O Banco Central quer regular a modalidade de saque e aporte em caixas eletrônicos para que bancos digitais e competidores de menor porte possam oferecer esse serviço a um custo menor, o que culminaria em maior competição no sistema financeiro e, por tabela, beneficiaria os consumidores brasileiros.

Há um mês, o presidente do BC, Roberto Campos Neto, disse que estava de olho nas tarifas cobradas por saques em caixas eletrônicos e que a atuação da empresa TecBan estaria atrapalhando a competição.

Controlada pelos cinco maiores bancos do país, Itaú Unibanco, Bradesco, Banco do Brasil, Santander e Caixa Econômica Federal, a TecBan é dona da rede de caixas Banco24Horas.

O Cade (Conselho Administrativo de Defesa Econômica) tem um inquérito em andamento em que investiga supostas práticas anticompetitivas da Tecban, como limitações indevidas para acesso aos caixas eletrônicos.

Quando isso vai se tornar realidade? Não há ainda um prazo. O BC colocou em consulta pública nesta segunda-feira (dia 16) uma proposta sobre o tema em que estabelece que arranjos de saque e de aporte em caixas eletrônicos passem a ser submetidos a sua aprovação e regulação, para que recebam “idêntico tratamento regulatório dispensado às outras modalidades de arranjos de pagamento”.
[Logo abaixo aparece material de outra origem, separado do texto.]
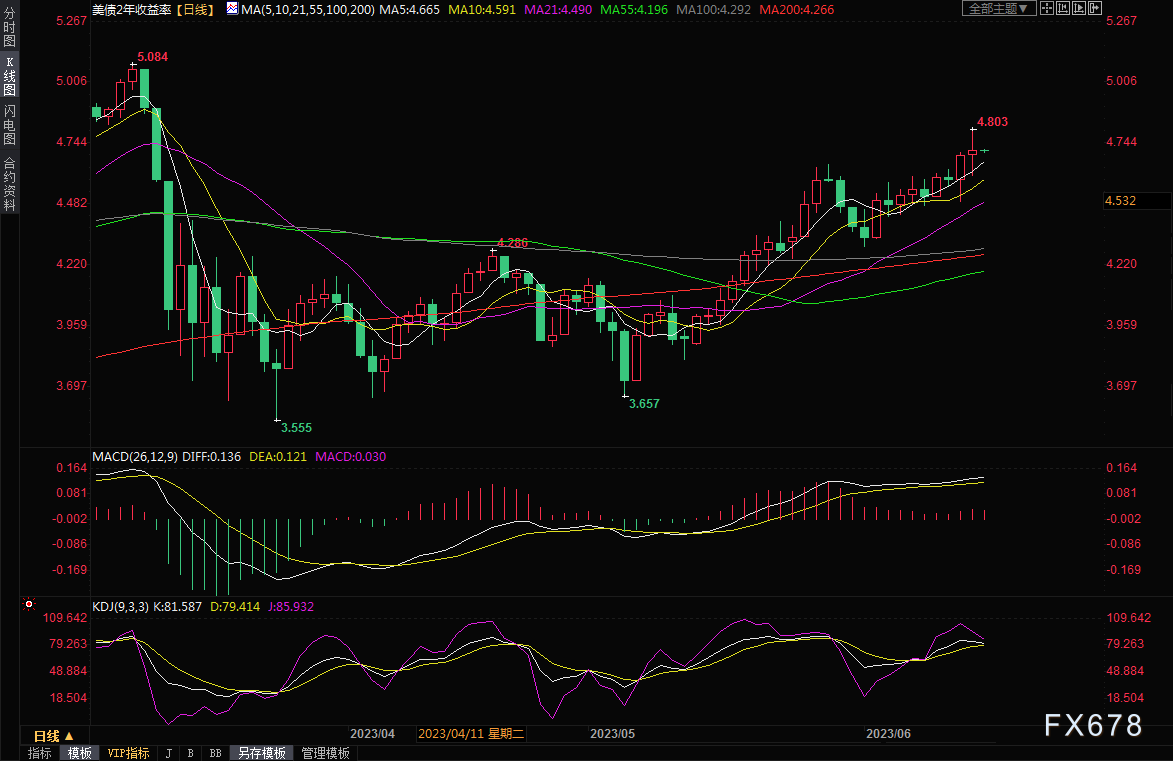Viewport: 1173px width, 761px height.
Task: Click the 4.532 current price label
Action: (1119, 201)
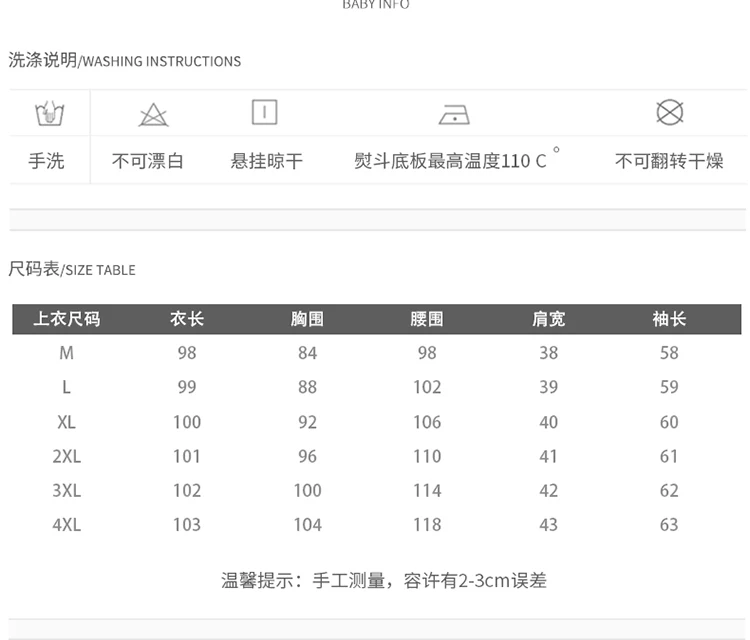Click the 腰围 column header
Viewport: 750px width, 640px height.
427,319
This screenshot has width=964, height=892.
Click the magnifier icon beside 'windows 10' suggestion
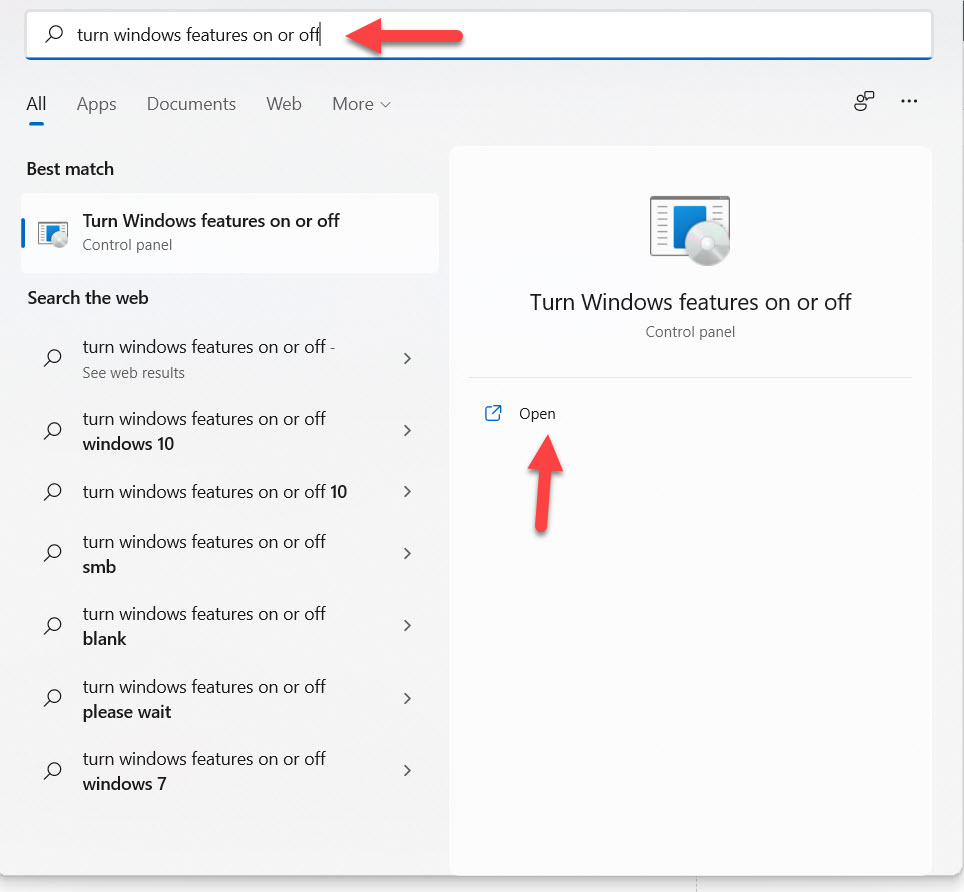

O que isso quer dizer? O BC quer assumir as regras para os caixas para, nas suas palavras, garantir “a interoperabilidade, o acesso não discriminatório aos serviços e às infraestruturas necessários ao funcionamento dos arranjos de pagamento e o atendimento às necessidades dos usuários finais”.

E hoje isso não é assim? Não. Hoje, esses serviços são ofertados a partir de contratos comerciais fechados entre as operadoras de caixas eletrônicos e as instituições financeiras e de pagamento.

Por que o BC avalia que precisa assumir a regulação? “Há evidências de que os bancos digitais, os emissores de moeda eletrônica e mesmo bancos tradicionais de menor porte, por não disporem (ou disporem de forma muito limitada) de canais de atendimento presenciais, têm enfrentado custos elevados para dar acesso a esses serviços para seus clientes”, argumentou o BC.

O que acontece agora? A consulta pública ficará aberta até 14 de fevereiro do ano que vem. Depois desse período,  o BC poderá ou não acatar as sugestões apresentadas e publicar mudanças nas regras.